(Given text)
------------------------------------------------------------
In contrast to explanations that locate blame or responsibility for low participation in psychology within individual women (such as those which focus on low self-esteem, fear of failure, or a lack of ambition) we present an alternative framework, of feminist social constructionism. How can we understand sex differences in participation in psychology via material and discursive conditions? We draw from our own experiences and those of three senior women who work in our area, collected during a group discussion. We also draw on broader debates about women’s participation in academia, and the gendered nature of psychology as a discipline. We suggest that a key factor in women’s unequal participation in the discipline, and in The Psychologist, arises out of a combination of the culture of academia and the culture of psychology.

The culture of academia

One explanation for why female academics may have been underrepresented in The Psychologist rests with the particular pressures that reside within the gendered culture of academia. As various theorists have noted, there is a normative masculinist culture within academia that can disadvantage women (Wolffensberger, 1993). Furthermore, writing for The Psychologist may be considered a luxury that women cannot afford in the context of their disadvantaged status within academia and the ways in which the RAE and other work pressures impact on their personal and professional lives.

Academic roles are traditionally categorised into teaching, research and administration. The climate of ‘new managerialism’ (Davies, 2003; Trow, 1994) that now pervades academia has increased pressures on time/resources, producing a culture of constant audit and accountability. Decisions about allocation of time and effort to particular activities (and the imperative to only focus on ‘what counts’) are heightened by demands such as the RAE. Within this context, submission of work to peer-refereed journals with an ISI listing takes priority. As one woman in our discussion group said: ‘For me it’s about what you prioritise given that you are so busy, and I’ve just dismissed The Psychologist…it doesn’t count for the RAE.’ There is good reason to believe that these pressures may be felt more acutely by women because they tend to experience additional pulls on their resources. Perhaps preparation of articles for alternative sources such as The Psychologist (whose importance and impact can be measured in different ways) becomes a luxury that is better afforded by those with greater resources to spare (e.g. time, status, a significant publication portfolio).
------------------------------------------------------------
Item-finding lines
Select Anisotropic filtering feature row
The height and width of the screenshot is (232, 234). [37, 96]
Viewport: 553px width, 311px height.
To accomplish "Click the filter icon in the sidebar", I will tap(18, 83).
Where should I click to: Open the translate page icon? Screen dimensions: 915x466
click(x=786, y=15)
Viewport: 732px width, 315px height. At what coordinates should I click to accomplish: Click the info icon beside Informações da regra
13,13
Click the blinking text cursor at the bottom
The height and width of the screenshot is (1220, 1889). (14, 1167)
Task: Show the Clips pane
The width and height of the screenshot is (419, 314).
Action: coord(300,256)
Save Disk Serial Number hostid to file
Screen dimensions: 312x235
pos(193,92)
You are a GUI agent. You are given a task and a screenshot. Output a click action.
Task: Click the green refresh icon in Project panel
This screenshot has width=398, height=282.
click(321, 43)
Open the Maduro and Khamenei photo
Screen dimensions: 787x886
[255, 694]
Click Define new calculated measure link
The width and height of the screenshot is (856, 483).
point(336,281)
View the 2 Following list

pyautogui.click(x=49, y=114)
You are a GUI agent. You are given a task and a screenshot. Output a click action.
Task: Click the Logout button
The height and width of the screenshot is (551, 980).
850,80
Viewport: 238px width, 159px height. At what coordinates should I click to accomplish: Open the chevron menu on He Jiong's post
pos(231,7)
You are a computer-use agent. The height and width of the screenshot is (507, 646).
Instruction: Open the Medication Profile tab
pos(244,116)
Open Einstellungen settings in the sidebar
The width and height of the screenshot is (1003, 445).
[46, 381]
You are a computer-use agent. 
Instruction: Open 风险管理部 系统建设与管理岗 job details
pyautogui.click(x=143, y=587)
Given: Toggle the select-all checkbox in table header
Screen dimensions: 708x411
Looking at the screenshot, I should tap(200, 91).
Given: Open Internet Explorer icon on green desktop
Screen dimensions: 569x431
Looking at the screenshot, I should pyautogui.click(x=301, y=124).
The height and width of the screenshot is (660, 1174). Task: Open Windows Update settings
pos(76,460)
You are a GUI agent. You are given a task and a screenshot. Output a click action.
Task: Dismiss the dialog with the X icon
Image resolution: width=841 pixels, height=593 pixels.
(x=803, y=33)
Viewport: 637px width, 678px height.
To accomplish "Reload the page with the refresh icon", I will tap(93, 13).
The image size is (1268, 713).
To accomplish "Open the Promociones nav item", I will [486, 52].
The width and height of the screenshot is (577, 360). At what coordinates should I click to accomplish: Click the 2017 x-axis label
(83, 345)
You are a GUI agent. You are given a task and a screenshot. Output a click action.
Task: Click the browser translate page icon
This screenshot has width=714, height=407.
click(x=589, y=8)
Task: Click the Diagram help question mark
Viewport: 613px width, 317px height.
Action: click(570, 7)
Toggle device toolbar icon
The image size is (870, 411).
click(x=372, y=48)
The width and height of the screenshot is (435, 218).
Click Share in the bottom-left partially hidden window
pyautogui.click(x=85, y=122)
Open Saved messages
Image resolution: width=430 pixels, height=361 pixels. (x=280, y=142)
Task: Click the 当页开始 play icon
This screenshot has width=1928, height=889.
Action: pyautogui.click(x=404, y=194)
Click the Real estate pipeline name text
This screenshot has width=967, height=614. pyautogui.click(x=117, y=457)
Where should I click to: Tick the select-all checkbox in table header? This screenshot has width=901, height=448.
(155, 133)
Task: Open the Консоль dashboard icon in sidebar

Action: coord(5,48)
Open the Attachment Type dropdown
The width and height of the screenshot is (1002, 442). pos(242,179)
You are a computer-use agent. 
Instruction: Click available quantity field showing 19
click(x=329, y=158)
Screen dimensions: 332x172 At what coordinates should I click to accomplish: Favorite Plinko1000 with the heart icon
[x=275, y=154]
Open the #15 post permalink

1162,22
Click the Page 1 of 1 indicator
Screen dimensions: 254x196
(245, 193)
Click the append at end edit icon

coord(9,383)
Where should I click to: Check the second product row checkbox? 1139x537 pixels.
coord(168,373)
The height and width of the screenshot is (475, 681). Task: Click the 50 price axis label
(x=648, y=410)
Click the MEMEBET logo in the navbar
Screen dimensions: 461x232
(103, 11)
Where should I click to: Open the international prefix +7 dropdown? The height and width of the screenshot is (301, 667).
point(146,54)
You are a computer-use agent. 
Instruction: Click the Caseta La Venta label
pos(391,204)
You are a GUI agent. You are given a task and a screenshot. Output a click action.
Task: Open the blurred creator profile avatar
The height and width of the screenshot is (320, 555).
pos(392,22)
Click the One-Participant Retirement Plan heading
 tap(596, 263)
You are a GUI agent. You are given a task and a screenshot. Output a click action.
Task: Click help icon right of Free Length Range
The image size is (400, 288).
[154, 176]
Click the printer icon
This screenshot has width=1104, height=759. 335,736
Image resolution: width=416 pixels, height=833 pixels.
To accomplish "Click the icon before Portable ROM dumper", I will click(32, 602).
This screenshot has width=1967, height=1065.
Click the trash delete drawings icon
------------------------------------------------------------
(Set tasks)
1. In the text on women's participation in psychology, what kind of submission takes priority within the climate of new managerialism?
2. From the text on women's participation in psychology, return the stretch from "One explanation for" through "and professional lives.".

(Results by task)
1. Submission of work to peer-refereed journals with an ISI listing.

2.
One explanation for why female academics may have been underrepresented in The Psychologist rests with the particular pressures that reside within the gendered culture of academia. As various theorists have noted, there is a normative masculinist culture within academia that can disadvantage women (Wolffensberger, 1993). Furthermore, writing for The Psychologist may be considered a luxury that women cannot afford in the context of their disadvantaged status within academia and the ways in which the RAE and other work pressures impact on their personal and professional lives.